### EXERCISE REQUIREMENTS
Look through the listing below and write out exactly the lines from the line with "Click the Дополнительно three-dots icon" to the line with "Task: Collapse Display Options section arrow", both included, and no others.

SOURCE DATA: Begin

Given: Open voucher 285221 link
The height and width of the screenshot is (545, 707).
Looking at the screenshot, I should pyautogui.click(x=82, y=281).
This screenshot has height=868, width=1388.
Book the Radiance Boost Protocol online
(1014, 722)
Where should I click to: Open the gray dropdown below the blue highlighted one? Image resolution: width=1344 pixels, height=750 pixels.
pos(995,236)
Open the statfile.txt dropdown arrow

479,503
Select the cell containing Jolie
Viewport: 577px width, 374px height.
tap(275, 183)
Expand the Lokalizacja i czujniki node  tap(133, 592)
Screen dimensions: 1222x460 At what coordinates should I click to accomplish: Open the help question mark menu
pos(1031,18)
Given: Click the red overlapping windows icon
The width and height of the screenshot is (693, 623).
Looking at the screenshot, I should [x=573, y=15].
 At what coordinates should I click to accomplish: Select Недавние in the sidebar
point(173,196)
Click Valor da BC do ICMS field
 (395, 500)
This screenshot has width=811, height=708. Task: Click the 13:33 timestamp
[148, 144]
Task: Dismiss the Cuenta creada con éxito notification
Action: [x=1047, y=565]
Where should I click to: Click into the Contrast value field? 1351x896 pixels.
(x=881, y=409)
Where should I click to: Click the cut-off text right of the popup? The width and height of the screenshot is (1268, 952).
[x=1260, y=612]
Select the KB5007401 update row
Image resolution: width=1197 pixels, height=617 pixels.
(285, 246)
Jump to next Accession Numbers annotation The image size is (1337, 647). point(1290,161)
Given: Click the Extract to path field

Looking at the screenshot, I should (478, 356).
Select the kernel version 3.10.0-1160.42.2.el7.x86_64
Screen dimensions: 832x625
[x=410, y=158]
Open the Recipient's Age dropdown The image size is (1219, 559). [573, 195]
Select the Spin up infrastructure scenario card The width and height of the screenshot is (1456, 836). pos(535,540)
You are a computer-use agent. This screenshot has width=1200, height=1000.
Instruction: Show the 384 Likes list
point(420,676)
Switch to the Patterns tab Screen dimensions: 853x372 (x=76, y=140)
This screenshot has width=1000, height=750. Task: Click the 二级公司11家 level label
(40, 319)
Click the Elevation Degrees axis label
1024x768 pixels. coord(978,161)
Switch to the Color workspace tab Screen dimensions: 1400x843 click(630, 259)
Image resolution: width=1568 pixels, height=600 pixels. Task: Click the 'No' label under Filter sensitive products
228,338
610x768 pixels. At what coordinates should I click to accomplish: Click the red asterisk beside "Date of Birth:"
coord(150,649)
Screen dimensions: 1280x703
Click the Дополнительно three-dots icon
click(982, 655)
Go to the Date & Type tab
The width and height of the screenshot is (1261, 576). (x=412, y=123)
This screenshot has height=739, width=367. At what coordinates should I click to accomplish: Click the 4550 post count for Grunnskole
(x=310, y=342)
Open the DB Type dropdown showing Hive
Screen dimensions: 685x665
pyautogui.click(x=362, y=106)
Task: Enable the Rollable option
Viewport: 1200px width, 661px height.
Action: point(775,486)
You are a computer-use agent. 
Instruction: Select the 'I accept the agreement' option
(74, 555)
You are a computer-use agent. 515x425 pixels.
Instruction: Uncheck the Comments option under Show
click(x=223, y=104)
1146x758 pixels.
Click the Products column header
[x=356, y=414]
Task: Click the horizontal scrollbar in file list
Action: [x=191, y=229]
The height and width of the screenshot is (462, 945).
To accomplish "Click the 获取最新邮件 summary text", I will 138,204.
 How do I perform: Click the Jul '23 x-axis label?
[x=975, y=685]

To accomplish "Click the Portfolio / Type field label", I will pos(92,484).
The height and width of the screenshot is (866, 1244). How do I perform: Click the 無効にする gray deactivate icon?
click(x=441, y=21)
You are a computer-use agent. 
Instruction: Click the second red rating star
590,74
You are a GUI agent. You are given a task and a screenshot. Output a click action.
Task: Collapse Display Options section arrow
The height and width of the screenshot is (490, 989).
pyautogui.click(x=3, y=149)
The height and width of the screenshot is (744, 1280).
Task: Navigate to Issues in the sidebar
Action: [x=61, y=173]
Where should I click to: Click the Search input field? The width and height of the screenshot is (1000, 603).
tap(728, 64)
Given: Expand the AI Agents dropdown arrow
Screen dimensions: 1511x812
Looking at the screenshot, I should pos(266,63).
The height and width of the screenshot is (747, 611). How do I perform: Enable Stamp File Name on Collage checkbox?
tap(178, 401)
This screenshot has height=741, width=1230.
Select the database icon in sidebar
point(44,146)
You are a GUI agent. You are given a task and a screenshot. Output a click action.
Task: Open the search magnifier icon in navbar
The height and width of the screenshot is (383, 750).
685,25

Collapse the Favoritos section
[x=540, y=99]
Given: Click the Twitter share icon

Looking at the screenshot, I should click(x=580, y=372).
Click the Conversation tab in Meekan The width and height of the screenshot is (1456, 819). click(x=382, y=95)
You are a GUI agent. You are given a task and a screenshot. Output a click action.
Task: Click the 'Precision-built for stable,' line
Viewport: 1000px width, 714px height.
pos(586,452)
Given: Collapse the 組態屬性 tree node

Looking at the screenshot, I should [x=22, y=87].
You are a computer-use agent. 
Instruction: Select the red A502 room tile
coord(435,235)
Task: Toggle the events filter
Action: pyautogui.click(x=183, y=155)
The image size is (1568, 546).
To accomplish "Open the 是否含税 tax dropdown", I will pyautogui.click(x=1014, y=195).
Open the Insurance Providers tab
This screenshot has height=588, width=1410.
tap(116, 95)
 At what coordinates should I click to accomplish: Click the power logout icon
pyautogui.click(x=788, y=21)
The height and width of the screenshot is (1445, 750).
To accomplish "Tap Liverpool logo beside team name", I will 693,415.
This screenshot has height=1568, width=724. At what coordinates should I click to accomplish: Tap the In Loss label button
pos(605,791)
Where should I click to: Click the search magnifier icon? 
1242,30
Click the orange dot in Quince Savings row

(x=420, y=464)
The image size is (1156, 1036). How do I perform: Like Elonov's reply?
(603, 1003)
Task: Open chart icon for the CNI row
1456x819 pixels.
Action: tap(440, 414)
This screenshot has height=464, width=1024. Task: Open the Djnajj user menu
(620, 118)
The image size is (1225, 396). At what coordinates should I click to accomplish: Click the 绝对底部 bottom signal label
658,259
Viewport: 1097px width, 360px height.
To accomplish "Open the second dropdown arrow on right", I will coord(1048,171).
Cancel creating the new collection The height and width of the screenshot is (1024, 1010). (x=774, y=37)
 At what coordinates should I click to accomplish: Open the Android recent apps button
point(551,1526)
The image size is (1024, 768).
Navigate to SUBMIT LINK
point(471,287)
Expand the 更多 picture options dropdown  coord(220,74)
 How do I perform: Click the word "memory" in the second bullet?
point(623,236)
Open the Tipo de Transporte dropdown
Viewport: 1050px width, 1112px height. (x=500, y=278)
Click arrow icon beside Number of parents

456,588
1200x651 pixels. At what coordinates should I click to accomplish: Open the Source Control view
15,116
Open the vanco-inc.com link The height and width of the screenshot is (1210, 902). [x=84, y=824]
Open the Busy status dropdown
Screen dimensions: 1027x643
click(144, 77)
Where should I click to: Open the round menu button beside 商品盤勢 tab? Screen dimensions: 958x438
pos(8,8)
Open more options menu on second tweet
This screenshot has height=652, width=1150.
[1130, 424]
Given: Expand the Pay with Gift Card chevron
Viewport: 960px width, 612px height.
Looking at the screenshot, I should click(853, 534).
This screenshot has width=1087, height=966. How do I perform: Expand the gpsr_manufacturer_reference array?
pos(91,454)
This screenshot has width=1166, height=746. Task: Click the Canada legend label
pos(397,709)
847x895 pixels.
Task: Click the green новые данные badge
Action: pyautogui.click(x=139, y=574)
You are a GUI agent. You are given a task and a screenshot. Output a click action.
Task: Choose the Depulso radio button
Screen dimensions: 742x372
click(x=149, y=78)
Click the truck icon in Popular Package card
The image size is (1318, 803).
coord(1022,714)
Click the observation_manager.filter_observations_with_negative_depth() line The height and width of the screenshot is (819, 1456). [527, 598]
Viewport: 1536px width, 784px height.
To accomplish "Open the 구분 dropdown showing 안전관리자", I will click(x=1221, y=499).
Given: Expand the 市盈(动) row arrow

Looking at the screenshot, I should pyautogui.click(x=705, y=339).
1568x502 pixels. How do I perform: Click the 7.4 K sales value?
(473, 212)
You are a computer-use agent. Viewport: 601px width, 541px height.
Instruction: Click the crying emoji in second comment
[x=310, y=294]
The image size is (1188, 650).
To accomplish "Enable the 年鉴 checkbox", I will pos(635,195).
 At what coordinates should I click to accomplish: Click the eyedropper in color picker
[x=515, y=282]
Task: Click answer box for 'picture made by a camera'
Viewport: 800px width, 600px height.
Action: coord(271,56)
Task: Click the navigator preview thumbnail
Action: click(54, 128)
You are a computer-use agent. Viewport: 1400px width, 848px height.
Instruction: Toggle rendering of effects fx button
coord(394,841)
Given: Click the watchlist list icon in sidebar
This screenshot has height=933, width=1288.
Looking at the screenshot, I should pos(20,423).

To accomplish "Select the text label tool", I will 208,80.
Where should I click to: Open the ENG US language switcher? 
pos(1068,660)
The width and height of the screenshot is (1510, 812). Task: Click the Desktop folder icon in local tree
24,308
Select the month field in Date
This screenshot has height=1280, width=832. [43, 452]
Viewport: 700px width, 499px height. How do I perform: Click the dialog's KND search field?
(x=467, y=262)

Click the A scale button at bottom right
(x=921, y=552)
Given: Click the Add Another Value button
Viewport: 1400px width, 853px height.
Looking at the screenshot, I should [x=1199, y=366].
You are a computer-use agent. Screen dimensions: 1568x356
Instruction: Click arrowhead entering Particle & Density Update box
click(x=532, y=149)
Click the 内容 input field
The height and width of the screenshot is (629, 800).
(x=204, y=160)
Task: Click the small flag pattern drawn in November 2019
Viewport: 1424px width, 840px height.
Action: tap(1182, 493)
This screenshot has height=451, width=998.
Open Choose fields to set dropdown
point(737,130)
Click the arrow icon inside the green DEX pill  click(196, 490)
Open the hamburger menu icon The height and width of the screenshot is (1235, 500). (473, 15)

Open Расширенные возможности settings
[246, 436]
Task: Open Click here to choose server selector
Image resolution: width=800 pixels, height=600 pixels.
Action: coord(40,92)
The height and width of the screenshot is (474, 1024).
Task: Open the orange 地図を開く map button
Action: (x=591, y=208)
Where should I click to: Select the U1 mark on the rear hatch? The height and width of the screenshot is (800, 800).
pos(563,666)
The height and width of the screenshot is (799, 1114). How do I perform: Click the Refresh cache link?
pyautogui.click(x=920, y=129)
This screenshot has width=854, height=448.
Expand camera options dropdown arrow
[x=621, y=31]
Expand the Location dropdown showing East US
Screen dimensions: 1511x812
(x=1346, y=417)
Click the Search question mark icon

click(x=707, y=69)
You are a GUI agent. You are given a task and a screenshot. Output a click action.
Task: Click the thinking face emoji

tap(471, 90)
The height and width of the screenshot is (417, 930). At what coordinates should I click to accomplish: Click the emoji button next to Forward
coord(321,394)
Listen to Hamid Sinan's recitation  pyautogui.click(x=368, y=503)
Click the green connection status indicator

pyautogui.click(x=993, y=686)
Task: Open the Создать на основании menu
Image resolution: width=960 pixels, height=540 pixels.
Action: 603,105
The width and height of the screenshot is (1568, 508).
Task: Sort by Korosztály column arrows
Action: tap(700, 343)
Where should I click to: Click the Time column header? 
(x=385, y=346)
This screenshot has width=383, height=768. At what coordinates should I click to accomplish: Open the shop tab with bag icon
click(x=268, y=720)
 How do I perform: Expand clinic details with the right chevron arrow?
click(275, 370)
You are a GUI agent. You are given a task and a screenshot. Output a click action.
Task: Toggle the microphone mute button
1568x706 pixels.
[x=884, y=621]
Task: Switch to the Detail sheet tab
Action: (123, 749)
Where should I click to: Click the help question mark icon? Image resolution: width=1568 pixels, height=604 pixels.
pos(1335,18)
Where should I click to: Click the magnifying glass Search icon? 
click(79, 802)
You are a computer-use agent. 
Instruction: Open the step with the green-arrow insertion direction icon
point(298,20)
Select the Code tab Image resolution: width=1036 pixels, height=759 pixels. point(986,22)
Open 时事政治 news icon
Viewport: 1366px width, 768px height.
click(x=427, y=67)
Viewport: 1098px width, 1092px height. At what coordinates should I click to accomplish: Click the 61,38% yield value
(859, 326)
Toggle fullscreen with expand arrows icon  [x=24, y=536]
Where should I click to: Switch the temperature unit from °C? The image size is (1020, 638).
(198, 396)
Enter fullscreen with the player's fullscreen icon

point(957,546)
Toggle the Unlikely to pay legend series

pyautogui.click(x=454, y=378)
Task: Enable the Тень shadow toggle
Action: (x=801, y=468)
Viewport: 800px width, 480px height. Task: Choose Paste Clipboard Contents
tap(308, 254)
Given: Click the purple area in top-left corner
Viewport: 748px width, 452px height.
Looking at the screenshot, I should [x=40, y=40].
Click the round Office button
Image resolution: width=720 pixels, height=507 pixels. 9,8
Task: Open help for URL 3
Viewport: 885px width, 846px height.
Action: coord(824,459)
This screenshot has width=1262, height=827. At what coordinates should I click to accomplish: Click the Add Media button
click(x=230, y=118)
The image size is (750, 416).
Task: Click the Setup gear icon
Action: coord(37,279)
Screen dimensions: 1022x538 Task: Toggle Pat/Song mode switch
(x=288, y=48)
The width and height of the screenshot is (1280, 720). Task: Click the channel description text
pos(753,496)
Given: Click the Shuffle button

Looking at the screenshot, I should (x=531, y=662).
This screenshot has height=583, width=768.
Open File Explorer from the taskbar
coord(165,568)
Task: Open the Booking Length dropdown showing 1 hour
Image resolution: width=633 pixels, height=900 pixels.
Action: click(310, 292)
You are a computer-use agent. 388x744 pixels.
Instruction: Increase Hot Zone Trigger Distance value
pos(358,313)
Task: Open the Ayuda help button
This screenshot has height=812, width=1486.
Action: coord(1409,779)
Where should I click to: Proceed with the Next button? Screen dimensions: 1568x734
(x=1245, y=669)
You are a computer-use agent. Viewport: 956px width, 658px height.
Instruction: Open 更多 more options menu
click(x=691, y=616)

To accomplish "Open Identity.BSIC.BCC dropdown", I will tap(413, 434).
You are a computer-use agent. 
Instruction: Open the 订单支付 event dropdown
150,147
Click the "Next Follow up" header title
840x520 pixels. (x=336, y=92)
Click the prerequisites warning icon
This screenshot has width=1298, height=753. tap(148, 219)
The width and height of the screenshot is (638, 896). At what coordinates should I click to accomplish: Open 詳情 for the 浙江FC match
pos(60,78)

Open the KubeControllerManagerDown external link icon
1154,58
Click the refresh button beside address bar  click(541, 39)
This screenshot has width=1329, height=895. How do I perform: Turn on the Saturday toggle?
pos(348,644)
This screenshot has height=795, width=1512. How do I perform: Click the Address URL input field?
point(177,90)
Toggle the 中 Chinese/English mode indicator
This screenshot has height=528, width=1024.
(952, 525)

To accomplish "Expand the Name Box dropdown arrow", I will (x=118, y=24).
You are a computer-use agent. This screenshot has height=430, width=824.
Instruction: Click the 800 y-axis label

SOURCE DATA: End

### EXERCISE RESPONSE
Click the Дополнительно three-dots icon
click(982, 655)
Go to the Date & Type tab
The width and height of the screenshot is (1261, 576). (x=412, y=123)
This screenshot has height=739, width=367. At what coordinates should I click to accomplish: Click the 4550 post count for Grunnskole
(x=310, y=342)
Open the DB Type dropdown showing Hive
Screen dimensions: 685x665
pyautogui.click(x=362, y=106)
Task: Enable the Rollable option
Viewport: 1200px width, 661px height.
Action: point(775,486)
You are a computer-use agent. 
Instruction: Select the 'I accept the agreement' option
(74, 555)
You are a computer-use agent. 515x425 pixels.
Instruction: Uncheck the Comments option under Show
click(x=223, y=104)
1146x758 pixels.
Click the Products column header
[x=356, y=414]
Task: Click the horizontal scrollbar in file list
Action: [x=191, y=229]
The height and width of the screenshot is (462, 945).
To accomplish "Click the 获取最新邮件 summary text", I will 138,204.
 How do I perform: Click the Jul '23 x-axis label?
[x=975, y=685]

To accomplish "Click the Portfolio / Type field label", I will pos(92,484).
The height and width of the screenshot is (866, 1244). How do I perform: Click the 無効にする gray deactivate icon?
click(x=441, y=21)
You are a computer-use agent. 
Instruction: Click the second red rating star
590,74
You are a GUI agent. You are given a task and a screenshot. Output a click action.
Task: Collapse Display Options section arrow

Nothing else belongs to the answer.